(Stored items)
Content starts

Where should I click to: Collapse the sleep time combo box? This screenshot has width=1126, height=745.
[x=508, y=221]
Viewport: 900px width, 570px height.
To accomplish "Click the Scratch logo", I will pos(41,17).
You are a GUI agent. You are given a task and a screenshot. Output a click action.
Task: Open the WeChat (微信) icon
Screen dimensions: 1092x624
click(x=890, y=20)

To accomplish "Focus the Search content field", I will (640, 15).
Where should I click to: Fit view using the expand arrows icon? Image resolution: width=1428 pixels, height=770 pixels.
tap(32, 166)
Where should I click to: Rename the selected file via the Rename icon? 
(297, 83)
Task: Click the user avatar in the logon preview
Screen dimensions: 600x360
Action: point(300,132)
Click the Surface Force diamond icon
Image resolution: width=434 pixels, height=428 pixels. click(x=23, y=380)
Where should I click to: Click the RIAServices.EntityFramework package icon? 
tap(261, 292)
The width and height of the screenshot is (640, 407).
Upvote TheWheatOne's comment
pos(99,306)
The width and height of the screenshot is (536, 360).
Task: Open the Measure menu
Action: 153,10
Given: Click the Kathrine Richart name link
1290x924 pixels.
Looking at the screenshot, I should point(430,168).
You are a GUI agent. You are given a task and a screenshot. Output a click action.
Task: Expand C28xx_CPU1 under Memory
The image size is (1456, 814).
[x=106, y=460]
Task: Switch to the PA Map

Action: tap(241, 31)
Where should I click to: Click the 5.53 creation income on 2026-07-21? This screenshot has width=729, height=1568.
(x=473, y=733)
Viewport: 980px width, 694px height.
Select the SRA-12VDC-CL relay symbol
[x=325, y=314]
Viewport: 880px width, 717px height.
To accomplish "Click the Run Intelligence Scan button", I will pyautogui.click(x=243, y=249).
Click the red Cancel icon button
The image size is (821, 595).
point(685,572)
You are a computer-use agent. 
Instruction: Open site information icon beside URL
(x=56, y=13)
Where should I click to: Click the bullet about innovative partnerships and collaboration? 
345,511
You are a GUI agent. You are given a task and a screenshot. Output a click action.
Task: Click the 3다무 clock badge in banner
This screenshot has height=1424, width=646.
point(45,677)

Content ends

▸ **WHAT IS NEEDED**: Reproduce every entry above. Make each line identical to the original.

▸ **RESULT OF THIS TASK**:
Where should I click to: Collapse the sleep time combo box? This screenshot has width=1126, height=745.
[x=508, y=221]
Viewport: 900px width, 570px height.
To accomplish "Click the Scratch logo", I will pos(41,17).
You are a GUI agent. You are given a task and a screenshot. Output a click action.
Task: Open the WeChat (微信) icon
Screen dimensions: 1092x624
click(x=890, y=20)

To accomplish "Focus the Search content field", I will (640, 15).
Where should I click to: Fit view using the expand arrows icon? Image resolution: width=1428 pixels, height=770 pixels.
tap(32, 166)
Where should I click to: Rename the selected file via the Rename icon? 
(297, 83)
Task: Click the user avatar in the logon preview
Screen dimensions: 600x360
Action: point(300,132)
Click the Surface Force diamond icon
Image resolution: width=434 pixels, height=428 pixels. click(x=23, y=380)
Where should I click to: Click the RIAServices.EntityFramework package icon? 
tap(261, 292)
The width and height of the screenshot is (640, 407).
Upvote TheWheatOne's comment
pos(99,306)
The width and height of the screenshot is (536, 360).
Task: Open the Measure menu
Action: 153,10
Given: Click the Kathrine Richart name link
1290x924 pixels.
Looking at the screenshot, I should point(430,168).
You are a GUI agent. You are given a task and a screenshot. Output a click action.
Task: Expand C28xx_CPU1 under Memory
The image size is (1456, 814).
[x=106, y=460]
Task: Switch to the PA Map

Action: tap(241, 31)
Where should I click to: Click the 5.53 creation income on 2026-07-21? This screenshot has width=729, height=1568.
(x=473, y=733)
Viewport: 980px width, 694px height.
Select the SRA-12VDC-CL relay symbol
[x=325, y=314]
Viewport: 880px width, 717px height.
To accomplish "Click the Run Intelligence Scan button", I will pyautogui.click(x=243, y=249).
Click the red Cancel icon button
The image size is (821, 595).
point(685,572)
You are a computer-use agent. 
Instruction: Open site information icon beside URL
(x=56, y=13)
Where should I click to: Click the bullet about innovative partnerships and collaboration? 
345,511
You are a GUI agent. You are given a task and a screenshot. Output a click action.
Task: Click the 3다무 clock badge in banner
This screenshot has height=1424, width=646.
point(45,677)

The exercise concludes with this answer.